Short exercise 1
In the optimizer email thread, what kind of plan did some regression test plans switch to from "trafodion_delete" in Dave Birdsall's test results?
Short exercise 2
Continue the optimizer email thread from the point where it stops.

Selection
========
RE: Optimizer question

Dave Birdsall Thu, 01 Oct 2015 14:33:13 -0700

Hi,

That's true. I think I'll just leave this alone for now.


A bit of good news: In my test results so far, I am seeing some of the
regression test plans switch from "trafodion_delete" to a TSJ plan. In all
the cases I've looked at, the TSJ plan seems like the better plan.

Dave

-----Original Message-----
From: Qifan Chen [mailto:[email protected]]
Sent: Thursday, October 1, 2015 2:04 PM
To: [email protected]
Subject: Re: Optimizer question

Will this then favors too much on the TSJ plan?

We still have the costing logic to help decide which one will win.

Adding the two checks on missing keys do not disfavor the rule too much.
And in general the costing will also disfavor such delete as well, if the
checks are not added.

Thanks.
========
Listing
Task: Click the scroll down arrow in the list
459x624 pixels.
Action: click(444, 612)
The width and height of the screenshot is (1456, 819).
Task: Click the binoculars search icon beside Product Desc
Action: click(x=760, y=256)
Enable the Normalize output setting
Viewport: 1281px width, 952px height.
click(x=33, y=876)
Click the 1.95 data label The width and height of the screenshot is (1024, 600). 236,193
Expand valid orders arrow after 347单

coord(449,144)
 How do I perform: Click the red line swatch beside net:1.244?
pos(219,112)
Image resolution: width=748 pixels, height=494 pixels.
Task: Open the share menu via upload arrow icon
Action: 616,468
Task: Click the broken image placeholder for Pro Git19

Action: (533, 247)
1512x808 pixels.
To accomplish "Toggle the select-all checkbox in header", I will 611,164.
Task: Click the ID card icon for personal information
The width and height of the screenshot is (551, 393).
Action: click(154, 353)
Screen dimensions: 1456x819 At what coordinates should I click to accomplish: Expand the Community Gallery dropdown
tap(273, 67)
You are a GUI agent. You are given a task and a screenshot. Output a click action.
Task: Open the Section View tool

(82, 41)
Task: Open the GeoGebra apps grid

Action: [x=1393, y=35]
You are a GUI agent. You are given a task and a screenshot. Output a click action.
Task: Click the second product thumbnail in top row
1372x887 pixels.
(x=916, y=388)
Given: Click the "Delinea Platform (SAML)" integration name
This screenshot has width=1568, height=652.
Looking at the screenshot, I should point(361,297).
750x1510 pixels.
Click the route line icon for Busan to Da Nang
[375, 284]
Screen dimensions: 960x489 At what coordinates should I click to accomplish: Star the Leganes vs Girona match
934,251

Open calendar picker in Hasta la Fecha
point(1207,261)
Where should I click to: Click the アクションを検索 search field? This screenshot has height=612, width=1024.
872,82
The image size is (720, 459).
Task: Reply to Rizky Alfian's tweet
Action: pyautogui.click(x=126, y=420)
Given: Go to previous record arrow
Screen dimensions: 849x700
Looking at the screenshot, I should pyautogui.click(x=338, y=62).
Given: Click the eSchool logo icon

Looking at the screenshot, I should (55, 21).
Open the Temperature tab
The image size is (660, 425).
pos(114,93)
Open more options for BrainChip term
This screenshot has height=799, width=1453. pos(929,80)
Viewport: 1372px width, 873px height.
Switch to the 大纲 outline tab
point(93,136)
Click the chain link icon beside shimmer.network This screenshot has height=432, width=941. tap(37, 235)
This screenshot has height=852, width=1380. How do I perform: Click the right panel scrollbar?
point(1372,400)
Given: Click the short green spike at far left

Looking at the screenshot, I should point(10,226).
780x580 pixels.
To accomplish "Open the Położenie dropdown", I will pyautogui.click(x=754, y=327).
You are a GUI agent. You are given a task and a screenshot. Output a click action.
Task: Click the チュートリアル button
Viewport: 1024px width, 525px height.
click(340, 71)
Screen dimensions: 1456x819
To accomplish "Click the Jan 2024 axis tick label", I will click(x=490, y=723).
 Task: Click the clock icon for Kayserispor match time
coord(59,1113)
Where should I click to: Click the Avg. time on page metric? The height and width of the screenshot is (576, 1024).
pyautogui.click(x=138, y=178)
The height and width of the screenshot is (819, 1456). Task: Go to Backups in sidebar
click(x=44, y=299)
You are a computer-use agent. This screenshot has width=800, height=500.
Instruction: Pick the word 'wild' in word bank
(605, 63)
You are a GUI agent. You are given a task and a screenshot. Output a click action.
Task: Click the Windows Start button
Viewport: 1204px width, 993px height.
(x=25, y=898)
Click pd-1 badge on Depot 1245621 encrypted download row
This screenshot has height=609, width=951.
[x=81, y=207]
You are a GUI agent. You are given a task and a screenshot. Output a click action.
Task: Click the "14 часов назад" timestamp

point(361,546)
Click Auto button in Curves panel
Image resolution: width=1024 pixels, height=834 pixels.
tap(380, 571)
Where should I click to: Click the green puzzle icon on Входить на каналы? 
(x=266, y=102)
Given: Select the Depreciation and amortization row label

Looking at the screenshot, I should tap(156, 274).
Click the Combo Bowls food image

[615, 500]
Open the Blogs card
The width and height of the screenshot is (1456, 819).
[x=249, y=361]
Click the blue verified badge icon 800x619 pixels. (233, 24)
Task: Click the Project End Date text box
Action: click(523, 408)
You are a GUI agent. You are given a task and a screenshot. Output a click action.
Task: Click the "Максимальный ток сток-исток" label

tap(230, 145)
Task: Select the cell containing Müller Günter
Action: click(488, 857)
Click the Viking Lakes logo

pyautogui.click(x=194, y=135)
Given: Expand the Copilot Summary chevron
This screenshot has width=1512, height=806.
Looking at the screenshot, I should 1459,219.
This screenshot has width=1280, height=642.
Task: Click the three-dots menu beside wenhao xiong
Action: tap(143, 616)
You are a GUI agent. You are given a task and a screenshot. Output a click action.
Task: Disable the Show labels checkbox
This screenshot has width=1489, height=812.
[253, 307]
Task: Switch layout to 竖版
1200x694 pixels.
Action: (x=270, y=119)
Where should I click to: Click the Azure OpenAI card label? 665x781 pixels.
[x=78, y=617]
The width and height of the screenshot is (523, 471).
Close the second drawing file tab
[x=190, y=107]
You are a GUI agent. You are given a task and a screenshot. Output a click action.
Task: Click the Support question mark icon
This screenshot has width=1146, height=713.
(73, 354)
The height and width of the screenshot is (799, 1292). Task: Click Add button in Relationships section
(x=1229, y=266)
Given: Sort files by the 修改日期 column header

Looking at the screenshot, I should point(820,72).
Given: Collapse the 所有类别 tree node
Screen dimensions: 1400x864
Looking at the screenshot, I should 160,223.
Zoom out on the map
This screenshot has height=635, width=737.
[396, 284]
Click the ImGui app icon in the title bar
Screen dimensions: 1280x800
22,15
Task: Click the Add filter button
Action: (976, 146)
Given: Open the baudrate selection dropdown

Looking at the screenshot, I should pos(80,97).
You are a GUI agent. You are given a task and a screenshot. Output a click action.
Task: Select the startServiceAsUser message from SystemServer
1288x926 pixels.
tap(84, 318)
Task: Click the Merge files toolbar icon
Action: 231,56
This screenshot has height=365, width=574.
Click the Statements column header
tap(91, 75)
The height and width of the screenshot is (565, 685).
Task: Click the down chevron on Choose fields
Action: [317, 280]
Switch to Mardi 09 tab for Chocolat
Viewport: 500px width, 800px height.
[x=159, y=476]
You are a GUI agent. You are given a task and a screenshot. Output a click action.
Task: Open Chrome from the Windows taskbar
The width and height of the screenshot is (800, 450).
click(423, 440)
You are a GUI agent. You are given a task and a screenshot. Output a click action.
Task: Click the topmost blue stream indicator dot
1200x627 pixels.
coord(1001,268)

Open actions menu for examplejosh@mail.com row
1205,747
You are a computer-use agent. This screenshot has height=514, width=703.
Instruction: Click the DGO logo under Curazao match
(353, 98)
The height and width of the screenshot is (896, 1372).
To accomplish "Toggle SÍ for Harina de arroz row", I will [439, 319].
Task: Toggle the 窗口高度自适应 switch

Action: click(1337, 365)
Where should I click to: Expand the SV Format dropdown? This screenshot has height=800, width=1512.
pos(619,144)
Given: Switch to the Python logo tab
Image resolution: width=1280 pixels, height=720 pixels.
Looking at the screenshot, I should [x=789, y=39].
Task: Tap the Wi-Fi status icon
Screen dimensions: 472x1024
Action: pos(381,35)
========
Result 1
A TSJ plan.

Result 2
-Qifan

Sent from my iPhone

> On Oct 1, 2015, at 3:17 PM, Dave Birdsall <[email protected]>
wrote:
>
> Hi,
>
> Actually, I've been wondering why the test is even present in
> HbaseDeleteRule::nextSubstitute. Seems like we only want to consider
> the "trafodion_delete" only plan when the number of rows is very small
> (such as one). Maybe the right thing to do is simply remove the
> "skey->areAllChosenPreds" call from the 'if' there (see the bottom of
> this e-mail train)?
>
> Dave
>
> -----Original Message-----
> From: Qifan Chen [mailto:[email protected]]
> Sent: Thursday, October 1, 2015 1:13 PM
> To: dev <[email protected]>
> Subject: Re: Optimizer question
>
> Hi Dave,
>
> I guess the debating point is about the meaning of "areAllChosenPreds"
> in method areAllChosenPredsEqualPreds().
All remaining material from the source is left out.